Feuerwehrtechnische Grundausbildung „B I“

Im Fachbereich Medizin und Rettungswesen besteht seit 2006 ein Ressort „Feuerwehr Aus- und Fortbildung“ das die Feuerwehrgrundausbildung für den mittleren, feuerwehrtechnischen Dienst (B I) für die Feuerwehren in Westfalen-Lippe mit den ausbildenden Stelle (Feuerwehren) koordiniert und anbietet.

Wer bei einer Feuerwehr arbeiten möchte, muss neben einer hervorragenden körperlichen und psychischen Konstitution auch große Kenntnis über das notwendige Know-how besitzen, um bei jedem Einsatz im Brandschutz und im Rettungsdienst optimale Arbeit zu leisten.

In enger Kooperation mit der Berufsfeuerwehr Bielefeld führt das Studieninstitut Westfalen-Lippe seit vielen Jahren sehr erfolgreich die feuerwehrtechnische Grundausbildung durch.
In dieser Grundausbildung wird den Brandmeisteranwärterinnen und Brandmeistern das notwendige „Rüstzeug“ vermittelt, um später bei einer hauptamtlichen Feuerwehr oder Berufsfeuerwehr seinen Dienst zu verrichten.

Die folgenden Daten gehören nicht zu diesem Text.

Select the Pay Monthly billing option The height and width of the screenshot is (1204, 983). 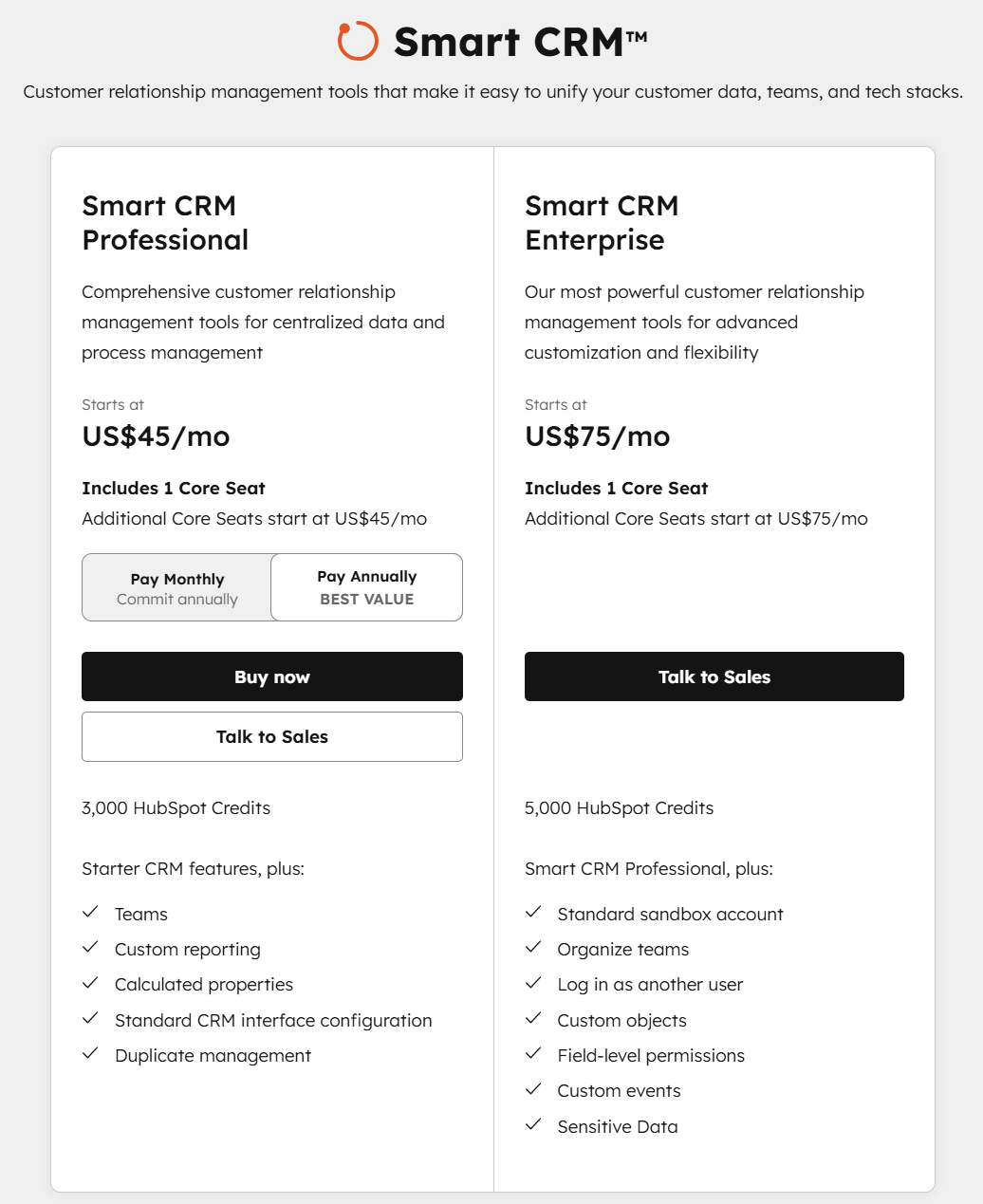pos(177,588)
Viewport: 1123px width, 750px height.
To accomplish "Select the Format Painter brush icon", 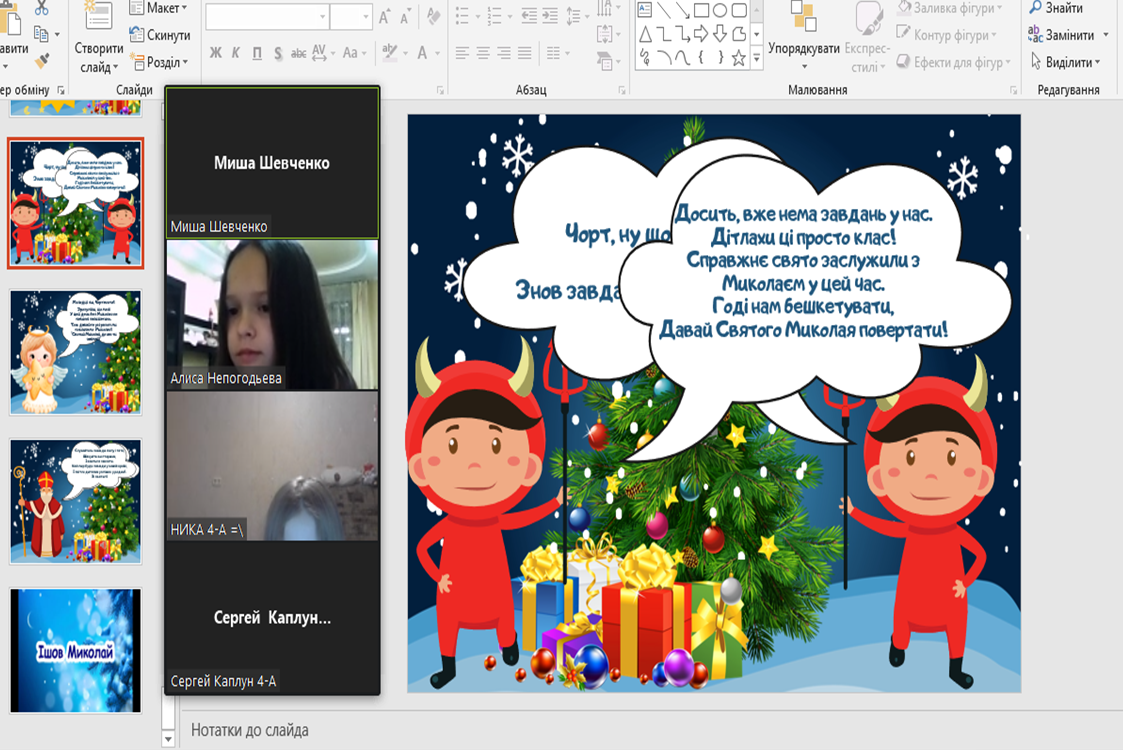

Die Ausbildung gliedert sich in 2 Phasen:

In der 1. Phase (18 Monate) werden die Beamtinnen und Beamten für ihre zukünftige Arbeit in folgenden Themen ausgebildet und geschult:

  • Allgemeine Grundlagen: Gesetzliche Vorschriften Staatsbürgerkunde, Beamtenrecht, Organisation der Feuerwehr
  • Fachbezogene Grundlagen: Physik, Brand- und Löschlehre, Löschmittel u. Löschverfahren
  • Fahrzeug- und Gerätekunde: Feuerwehrfahrzeuge, Schutzkleidung, Löschgeräte, Armaturen, Rettungsgerät, Geräteprüfung
  • Atemschutz: Gerätekunde, Übungen, Notfalltraining
  • Einsatzlehre: Rettung, Brandbekämpfung, Technische Hilfeleistung, Unfallverhütung, Taktische Kenntnisse, Löschwasserversorgung
  • Vorbeugender Brandschutz: Sicherheitswachdienst, Brandschutz- einrichtungen, Brandmeldeanlagen
  • Gefährliche Stoffe und Güter: Radioaktive Stoffe, Chemische und biologische Gefahrstoffe, Schutzausrüstung, Messtechnik
  • Praktische Trainingseinheiten: Retten, Brandbekämpfung, Arbeiten in gefährlichen Atmosphären, Anwenden verschiedener Löschtechniken und Löschmittel
  • Sport: Rettungsschwimmen, Sportabzeichen, Ausdauersport
  • Sonderfunktionsausbildung: Maschinist, Truppführer, Rettungssanitäter,

Neben der gesetzlich vorgeschriebenen Kompaktausbildung der 1. Phase werden die meisten Teilnehmer in einer 2. Phase im Studieninstitut zum staatlich geprüften Rettungsassistenten ausgebildet.

Nach bestandener Ausbildung können die Mitarbeiterinnen und Mitarbeiter nach nunmehr 3 Jahren Ausbildungszeit vollwertig im Brandschutz als auch im Rettungsdienst verantwortlich eingesetzt werden.